Out of curiosity, what makes you say that the majority of HN loves porn? I've seen a few random references to it but nothing that would indicate that HN loves porn any more than any other community loves porn.
> I have good reasons to be suspicious of polling organisations such as YouGov
You have secret reasons to suspect all polling?
If that is the case, and where suspicious means automatically rejecting anything that doesn’t agree with your vibes, then yes, that is a deep and flawed bias and statistical illiteracy.
> If that is the case, and where suspicious means automatically rejecting anything that doesn’t agree with your vibes, then yes, that is a deep and flawed bias and statistical illiteracy.
What if you're suspicious of all polling regardless of whether it agrees with your preferences or not?
It's well-understood that leading questions and phrasing will get you any response to a poll that you want. That being the case, what good are any of them? They're only telling you something about how the issue was put rather than anything about the true preferences of the population.
> What if you're suspicious of all polling regardless of whether it agrees with your preferences or not?

BRIEF A =
Echo the polling discussion word for word, starting with "Out of curiosity, what" and going on through "community loves porn.".
The polling discussion has no connection to the listing that comes after it.

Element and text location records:
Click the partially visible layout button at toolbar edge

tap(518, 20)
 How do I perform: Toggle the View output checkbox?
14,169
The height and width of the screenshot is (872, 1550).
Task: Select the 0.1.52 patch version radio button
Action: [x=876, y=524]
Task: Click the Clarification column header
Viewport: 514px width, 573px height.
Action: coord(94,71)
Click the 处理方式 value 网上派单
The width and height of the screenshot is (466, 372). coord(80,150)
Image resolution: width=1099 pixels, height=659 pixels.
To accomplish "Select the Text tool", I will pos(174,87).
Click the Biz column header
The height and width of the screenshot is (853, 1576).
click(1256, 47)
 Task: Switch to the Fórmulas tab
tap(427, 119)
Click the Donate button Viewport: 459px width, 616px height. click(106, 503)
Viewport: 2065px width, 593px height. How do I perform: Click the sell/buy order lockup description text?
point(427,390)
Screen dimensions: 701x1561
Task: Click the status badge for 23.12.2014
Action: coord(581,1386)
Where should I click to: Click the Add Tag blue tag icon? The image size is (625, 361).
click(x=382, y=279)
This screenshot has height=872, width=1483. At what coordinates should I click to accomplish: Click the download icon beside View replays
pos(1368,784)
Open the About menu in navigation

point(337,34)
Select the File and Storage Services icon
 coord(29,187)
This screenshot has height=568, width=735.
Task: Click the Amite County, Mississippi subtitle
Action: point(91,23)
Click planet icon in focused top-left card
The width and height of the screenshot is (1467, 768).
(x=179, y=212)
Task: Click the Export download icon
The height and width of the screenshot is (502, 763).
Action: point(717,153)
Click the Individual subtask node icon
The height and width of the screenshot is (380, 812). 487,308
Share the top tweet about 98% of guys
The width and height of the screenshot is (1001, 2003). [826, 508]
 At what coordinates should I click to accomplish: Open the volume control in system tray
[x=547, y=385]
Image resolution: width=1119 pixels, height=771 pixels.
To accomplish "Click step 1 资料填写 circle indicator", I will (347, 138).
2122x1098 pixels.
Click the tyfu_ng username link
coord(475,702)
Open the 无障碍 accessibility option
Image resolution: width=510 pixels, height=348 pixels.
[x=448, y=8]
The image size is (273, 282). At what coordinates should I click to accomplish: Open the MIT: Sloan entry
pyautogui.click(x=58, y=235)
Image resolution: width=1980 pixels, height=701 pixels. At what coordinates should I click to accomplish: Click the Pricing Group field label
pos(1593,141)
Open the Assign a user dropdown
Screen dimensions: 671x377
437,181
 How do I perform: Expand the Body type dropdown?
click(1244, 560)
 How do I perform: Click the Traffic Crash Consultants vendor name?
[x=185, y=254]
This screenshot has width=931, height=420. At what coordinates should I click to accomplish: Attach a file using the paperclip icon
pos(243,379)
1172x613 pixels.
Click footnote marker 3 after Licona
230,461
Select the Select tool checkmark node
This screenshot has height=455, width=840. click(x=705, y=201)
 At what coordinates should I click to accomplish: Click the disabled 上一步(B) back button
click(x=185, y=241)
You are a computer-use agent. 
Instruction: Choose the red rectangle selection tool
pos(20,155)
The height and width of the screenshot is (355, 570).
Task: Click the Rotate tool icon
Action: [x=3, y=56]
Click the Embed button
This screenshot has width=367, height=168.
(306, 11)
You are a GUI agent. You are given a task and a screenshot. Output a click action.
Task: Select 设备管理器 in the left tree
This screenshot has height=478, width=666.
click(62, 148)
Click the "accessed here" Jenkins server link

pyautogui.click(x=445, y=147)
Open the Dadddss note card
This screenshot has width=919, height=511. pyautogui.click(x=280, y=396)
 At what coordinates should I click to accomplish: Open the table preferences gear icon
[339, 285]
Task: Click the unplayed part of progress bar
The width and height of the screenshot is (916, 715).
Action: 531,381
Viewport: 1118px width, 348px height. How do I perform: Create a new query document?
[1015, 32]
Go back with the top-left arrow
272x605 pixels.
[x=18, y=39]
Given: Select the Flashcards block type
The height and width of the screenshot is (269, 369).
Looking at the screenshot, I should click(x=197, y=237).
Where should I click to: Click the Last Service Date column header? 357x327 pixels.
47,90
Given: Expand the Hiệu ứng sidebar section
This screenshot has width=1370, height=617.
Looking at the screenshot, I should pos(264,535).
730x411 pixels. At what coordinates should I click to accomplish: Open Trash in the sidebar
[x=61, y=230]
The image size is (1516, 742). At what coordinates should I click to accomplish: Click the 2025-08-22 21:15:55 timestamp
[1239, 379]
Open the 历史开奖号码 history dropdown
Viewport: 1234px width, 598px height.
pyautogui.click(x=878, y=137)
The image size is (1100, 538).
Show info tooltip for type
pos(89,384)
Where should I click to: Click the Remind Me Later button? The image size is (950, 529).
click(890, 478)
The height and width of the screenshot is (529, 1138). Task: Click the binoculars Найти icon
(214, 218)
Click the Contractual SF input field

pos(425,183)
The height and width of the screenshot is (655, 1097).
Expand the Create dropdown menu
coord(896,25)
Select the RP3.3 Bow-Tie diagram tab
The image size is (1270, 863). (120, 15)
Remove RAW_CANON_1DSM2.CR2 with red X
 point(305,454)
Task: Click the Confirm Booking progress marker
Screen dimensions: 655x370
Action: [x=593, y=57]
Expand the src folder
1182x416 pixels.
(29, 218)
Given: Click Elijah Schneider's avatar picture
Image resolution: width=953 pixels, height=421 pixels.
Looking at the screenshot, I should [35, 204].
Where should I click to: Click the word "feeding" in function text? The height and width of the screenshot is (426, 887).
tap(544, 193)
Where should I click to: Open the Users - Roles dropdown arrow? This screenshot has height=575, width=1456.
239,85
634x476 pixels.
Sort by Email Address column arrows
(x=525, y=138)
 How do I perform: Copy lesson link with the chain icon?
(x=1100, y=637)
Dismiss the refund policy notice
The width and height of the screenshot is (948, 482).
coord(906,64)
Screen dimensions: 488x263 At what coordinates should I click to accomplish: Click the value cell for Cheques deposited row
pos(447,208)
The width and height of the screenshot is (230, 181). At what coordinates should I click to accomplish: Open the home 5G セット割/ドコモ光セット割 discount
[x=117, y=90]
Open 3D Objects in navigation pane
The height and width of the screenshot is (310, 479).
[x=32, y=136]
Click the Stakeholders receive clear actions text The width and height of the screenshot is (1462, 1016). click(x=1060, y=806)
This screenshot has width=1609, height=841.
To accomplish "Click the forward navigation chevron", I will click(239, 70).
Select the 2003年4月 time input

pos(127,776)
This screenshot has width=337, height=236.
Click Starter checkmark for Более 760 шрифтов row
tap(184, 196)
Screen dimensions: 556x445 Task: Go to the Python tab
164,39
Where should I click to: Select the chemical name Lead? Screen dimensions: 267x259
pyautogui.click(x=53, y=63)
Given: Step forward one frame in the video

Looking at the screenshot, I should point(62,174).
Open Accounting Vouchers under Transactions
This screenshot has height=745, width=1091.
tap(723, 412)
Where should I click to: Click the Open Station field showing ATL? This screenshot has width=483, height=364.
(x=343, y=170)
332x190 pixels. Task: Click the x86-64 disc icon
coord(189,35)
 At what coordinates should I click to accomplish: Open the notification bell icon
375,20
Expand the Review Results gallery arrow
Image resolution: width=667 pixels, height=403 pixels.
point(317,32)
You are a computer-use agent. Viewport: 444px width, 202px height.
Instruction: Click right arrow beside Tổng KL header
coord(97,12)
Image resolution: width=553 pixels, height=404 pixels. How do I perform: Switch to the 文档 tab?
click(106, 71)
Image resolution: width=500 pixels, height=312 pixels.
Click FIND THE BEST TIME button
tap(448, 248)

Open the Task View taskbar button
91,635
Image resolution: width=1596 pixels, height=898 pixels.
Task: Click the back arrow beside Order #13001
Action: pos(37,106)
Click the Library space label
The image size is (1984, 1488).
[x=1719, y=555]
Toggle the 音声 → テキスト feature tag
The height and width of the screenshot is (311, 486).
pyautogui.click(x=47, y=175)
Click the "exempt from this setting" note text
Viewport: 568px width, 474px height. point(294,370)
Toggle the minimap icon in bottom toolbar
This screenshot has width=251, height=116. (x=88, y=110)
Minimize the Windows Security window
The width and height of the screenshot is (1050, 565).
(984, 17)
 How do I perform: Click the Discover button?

BRIEF B =
Render the listing as a Markdown table with the columns n and Line, starting with the line with "Given: Step forward one frame in the video" and going on through the line with "tap(448, 248)", leaving out blank lines.

RESULT A =
Out of curiosity, what makes you say that the majority of HN loves porn? I've seen a few random references to it but nothing that would indicate that HN loves porn any more than any other community loves porn.

RESULT B =
| n | Line |
|---|---|
| 1 | Given: Step forward one frame in the video |
| 2 | Looking at the screenshot, I should point(62,174). |
| 3 | Open Accounting Vouchers under Transactions |
| 4 | This screenshot has height=745, width=1091. |
| 5 | tap(723, 412) |
| 6 | Where should I click to: Click the Open Station field showing ATL? This screenshot has width=483, height=364. |
| 7 | (x=343, y=170) |
| 8 | 332x190 pixels. Task: Click the x86-64 disc icon |
| 9 | coord(189,35) |
| 10 |  At what coordinates should I click to accomplish: Open the notification bell icon |
| 11 | 375,20 |
| 12 | Expand the Review Results gallery arrow |
| 13 | Image resolution: width=667 pixels, height=403 pixels. |
| 14 | point(317,32) |
| 15 | You are a computer-use agent. Viewport: 444px width, 202px height. |
| 16 | Instruction: Click right arrow beside Tổng KL header |
| 17 | coord(97,12) |
| 18 | Image resolution: width=553 pixels, height=404 pixels. How do I perform: Switch to the 文档 tab? |
| 19 | click(106, 71) |
| 20 | Image resolution: width=500 pixels, height=312 pixels. |
| 21 | Click FIND THE BEST TIME button |
| 22 | tap(448, 248) |